For Software Asset Management (SAM) to prove successful within an organisation, it is important that roles and responsibilities are clearly defined and agreed and that the scope ownership of each of the processes is also defined and agreed.
These roles and responsibilities should, therefore, be adapted to fit the individual requirements of each organisation in accordance with its size nature, structure, culture and geographical distribution. In small organisations, one or two people will perform most of these roles.
Management Sponsor: It is important if SAM is to succeed within an organisation that sponsorship and commitment are obtained from senior managers both within the business and ICT. This will ensure that the visibility of SAM is maintained and that the organisational culture is developed to enable the SAM processes to succeed. It will enable sufficient budget and resources to be obtained. Management sponsorship and commitment must be maintained and not allowed to deteriorate.
Director with legal responsibility: SAM implementations progress to a successful conclusion more rapidly when the support and commitment of the director with the legal responsibility for software assets are clearly identified. Once identified, he/she can usually be convinced of the benefits and need for SAM throughout the organisations.

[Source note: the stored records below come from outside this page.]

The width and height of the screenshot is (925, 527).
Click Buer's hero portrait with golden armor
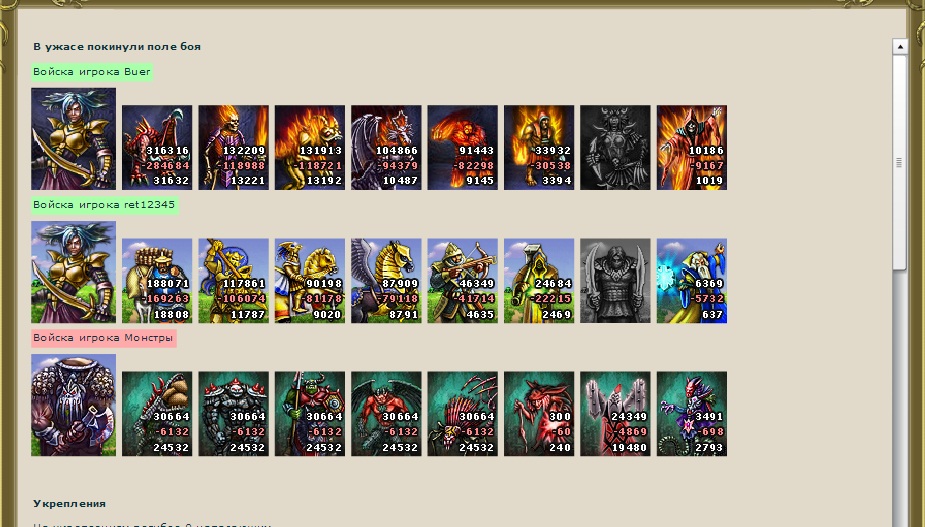pos(74,139)
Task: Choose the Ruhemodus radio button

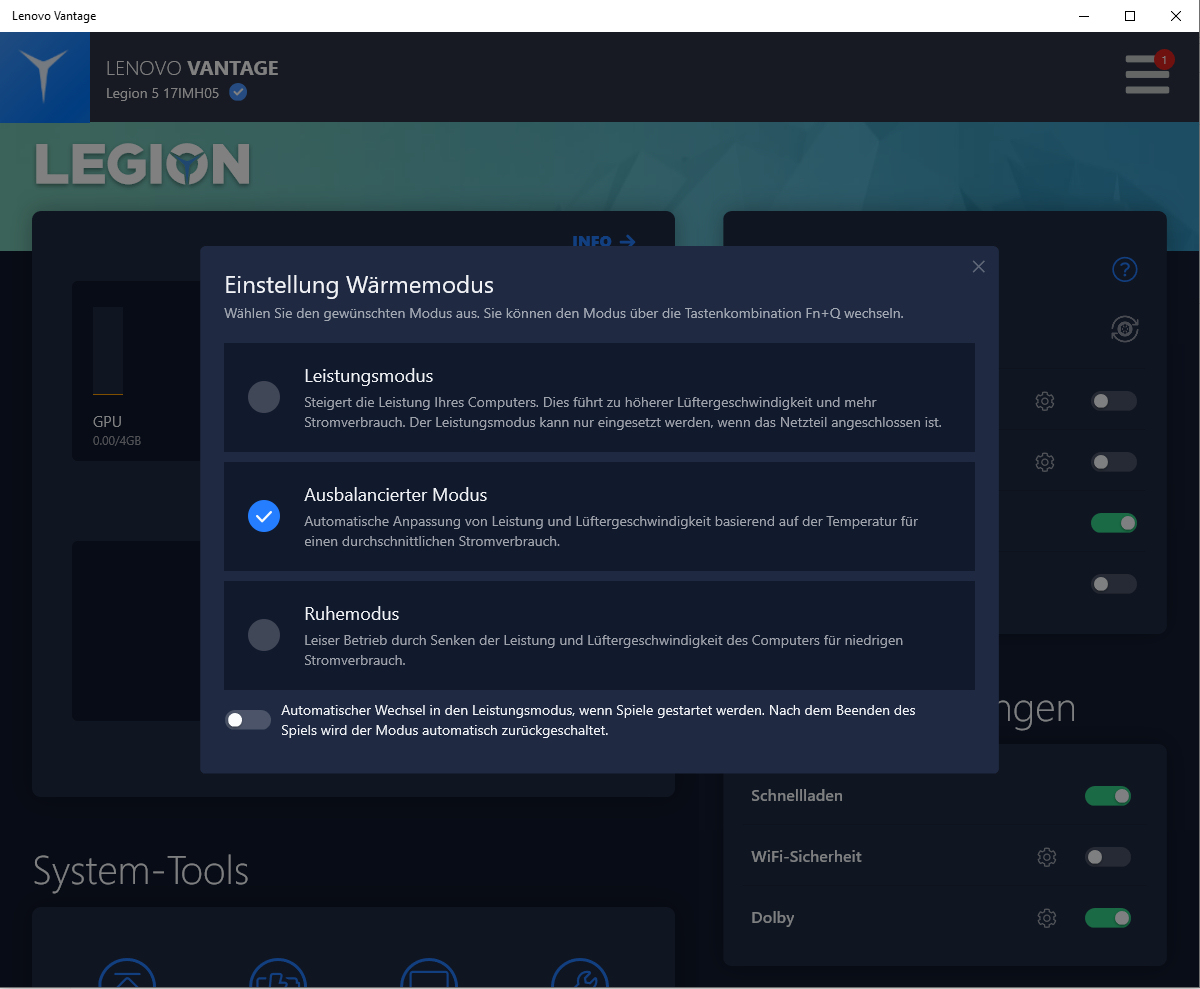Action: (264, 635)
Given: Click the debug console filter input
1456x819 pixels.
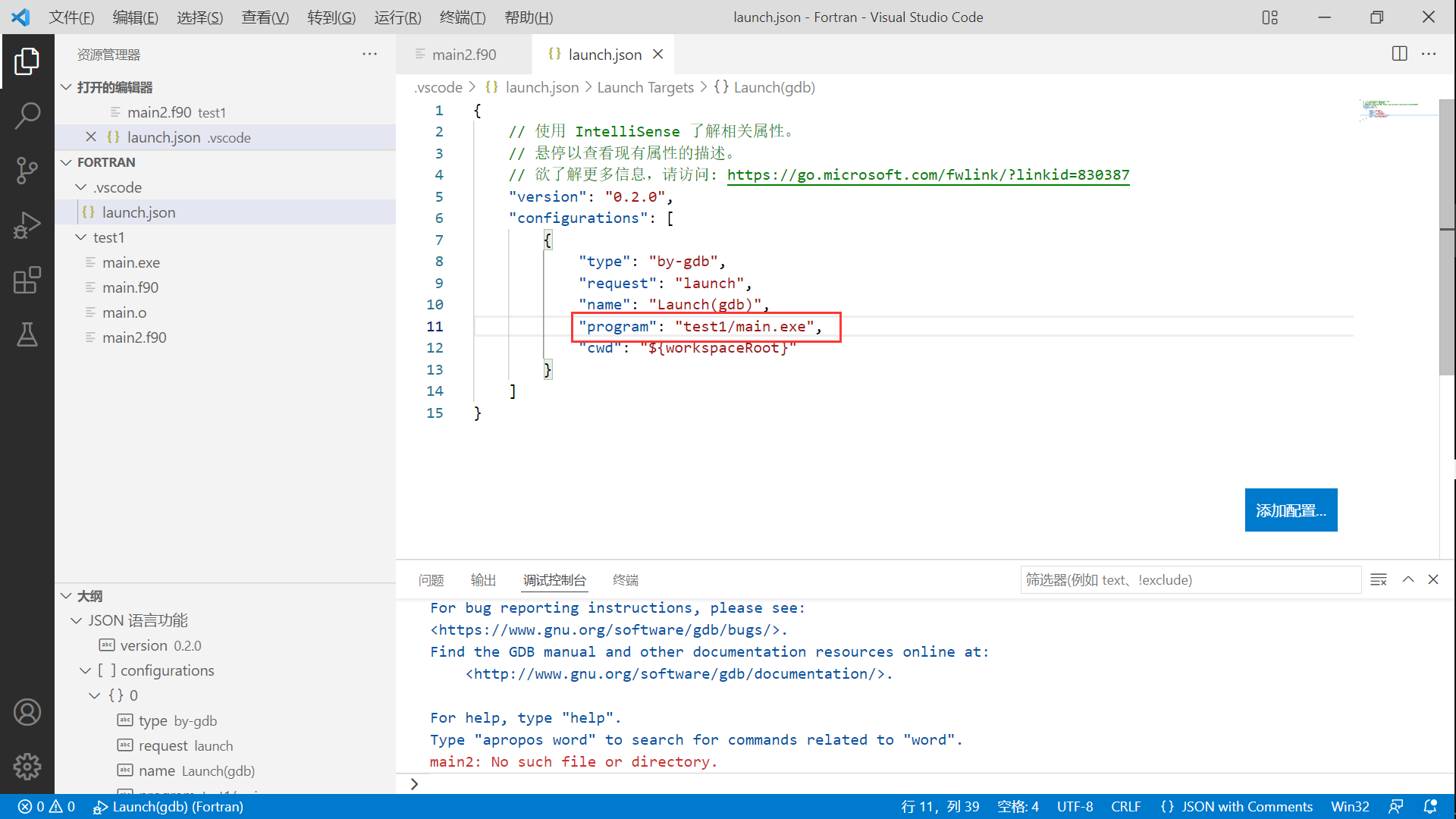Looking at the screenshot, I should click(1189, 580).
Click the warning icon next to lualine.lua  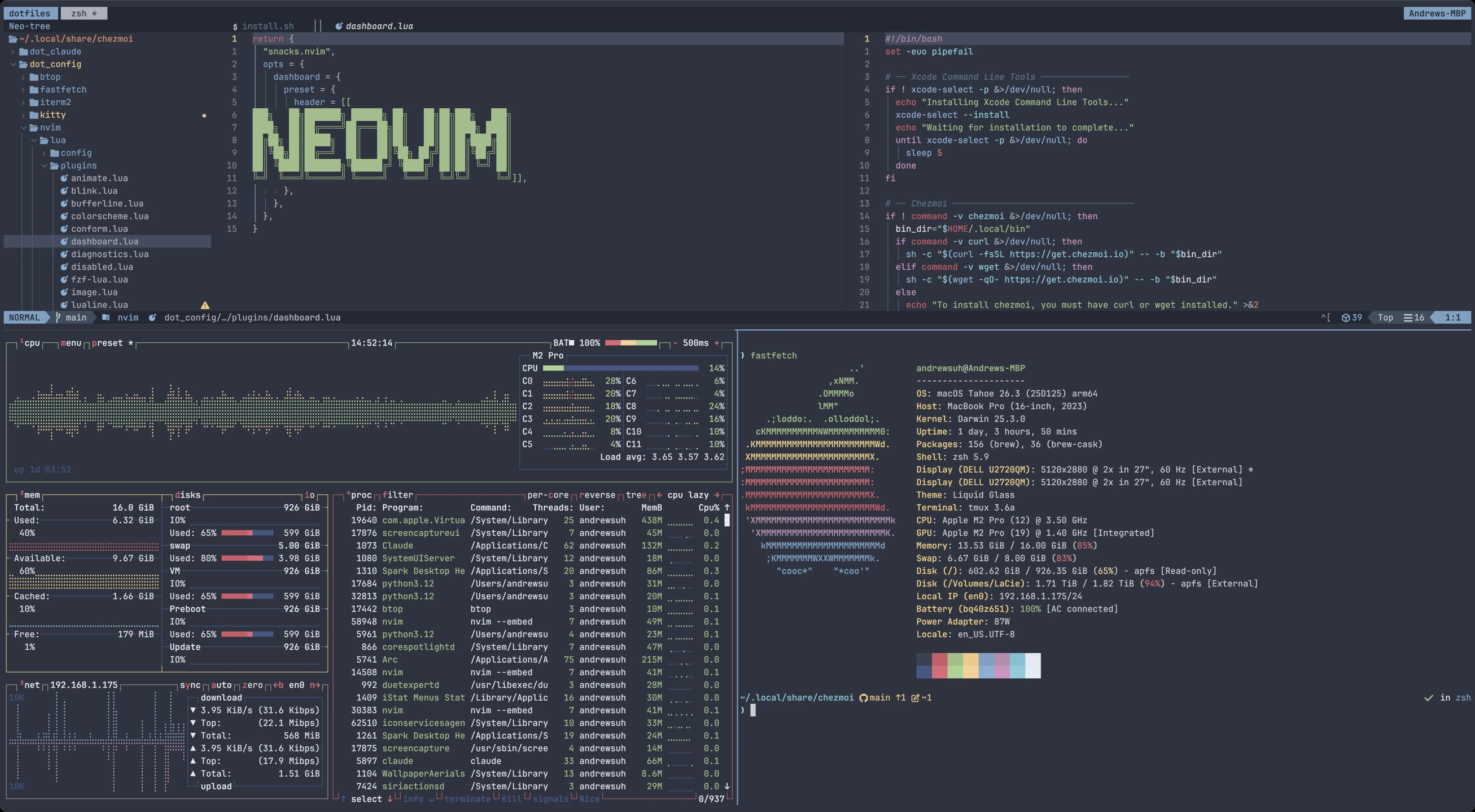point(205,305)
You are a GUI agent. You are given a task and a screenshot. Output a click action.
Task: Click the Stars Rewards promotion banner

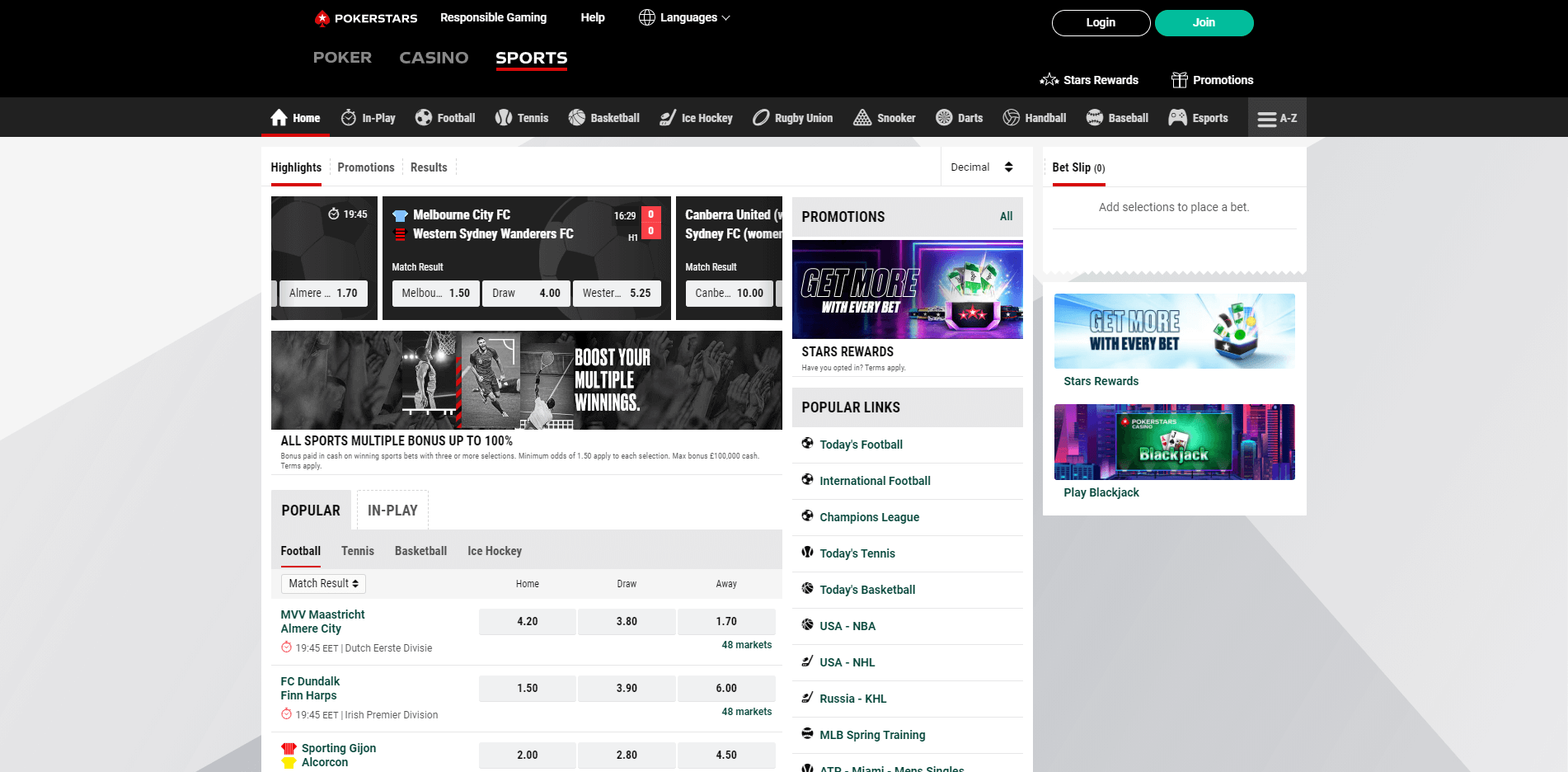point(907,290)
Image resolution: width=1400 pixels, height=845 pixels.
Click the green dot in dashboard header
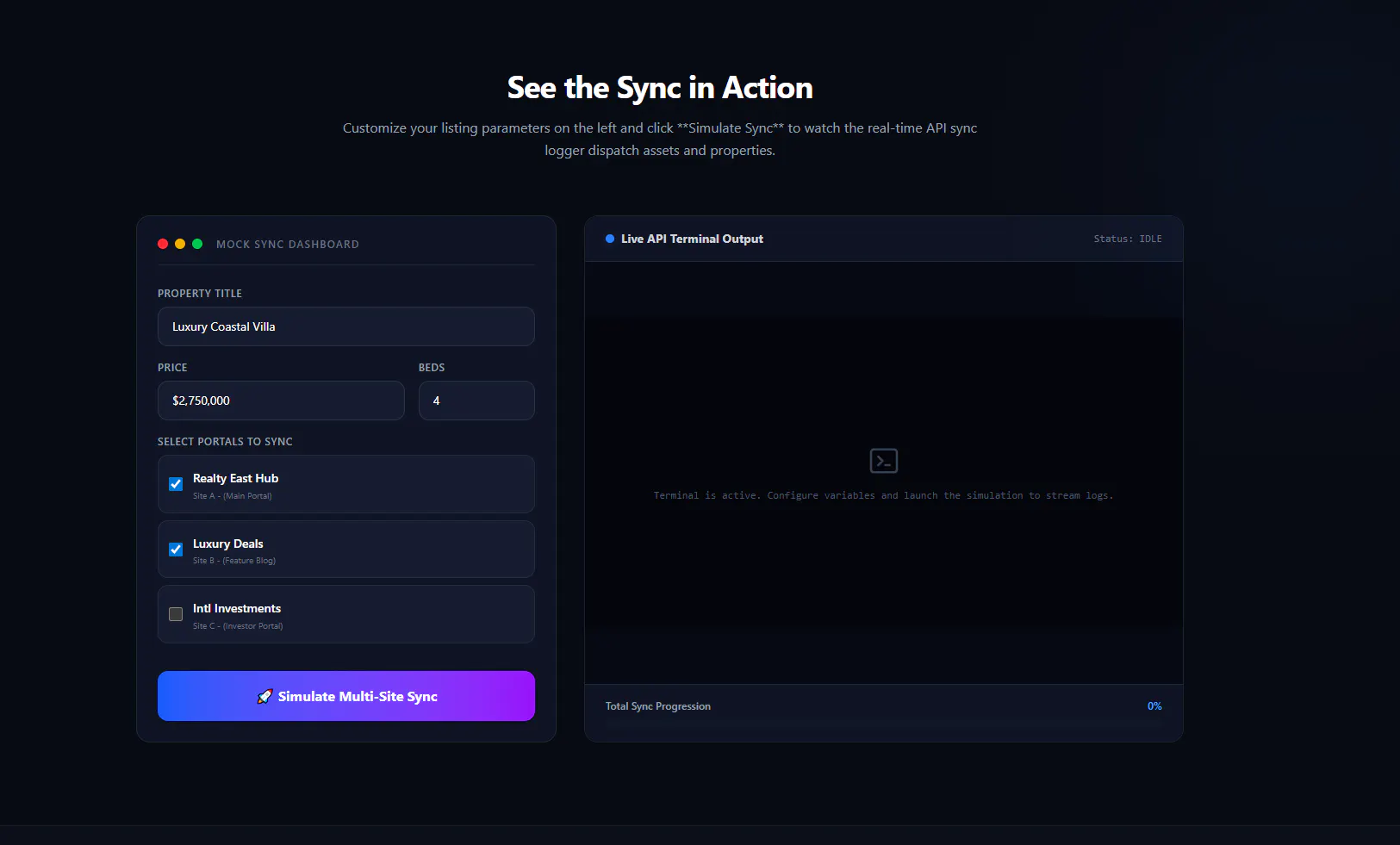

Configuration Manager: This is the person with overall responsibility for the configuration management process, as defined in ITIL terminology. This includes much of the scope of SAM. In an ITIL-compliant organisation, the individuals responsible for IT Asset Management and SAM might report to the Configuration Manager.
IT Asset Manager: This individual should be responsible for the management of all IT assets within an organisation. He/she would have overall responsibility for establishing and maintaining the IT Asset Manager. It is essential if the responsibilities are separated that common processes and a common database are shared between the two roles. In some organisations, this role is often merged with that of the SAM Process Owner.
Software Asset Management: This is the person with responsibility for the management of all software assets within an organisation. This is a subset of the overall responsibility of the IT Asset Manager. It is essential if the responsibilities are separated that common process and a common database are shared between the two roles. In some organisations, this role often merged with that of the SAM Process Owner.
SAM Process Owner: In some organisations, responsibility for the overall effectiveness and efficiency of SAM processes rests with the SAM Process Owner. This role is basically responsible for ensuring a continual process of improvement is applied to all SAM processes.
Asset Analysts of Configuration Librarians: These are responsible for maintaining up-to-date (and historical) records of IT assets including software version control.
Auditors (Internal and External): Responsible for reviewing and auditing the SAM processes for efficiency effectiveness and compliance.
Procurement Management: Responsible for all aspects of the procurement process within ICT infrastructure, including all changes.
Legal Advice/Council: Responsible for the provision of legal advice and guidance, contractual issues and legal matters.
Change Manager: Ensures that an effective Change Management process is in place to control all changes within the ICT infrastructure, including all changes to the software.
SAM Consultants: Provides advice and guidance on all aspects of SAM best practice.
Automation Analyst: Responsible for the implementation, configuring and tailoring of tools to automate processes wherever it is cost-effective.
Service Desk Manager: Although this role is not strictly part of the SAM process, it is a vital one. The Service Desk Manager has a responsibility to ensure that all contacts with the Service Desks that uncover instances of unauthorised or unapproved software should be reported to the SAM exception processes as soon as possible for review and resolution.
Security Manager: This role is not strictly a part of the SAM processes but it has a crucial part to play. For example, the security Manager should help ensure that all software is maintained at the recommended security ‘patch level’ so that security exposures from the use of software are minimised.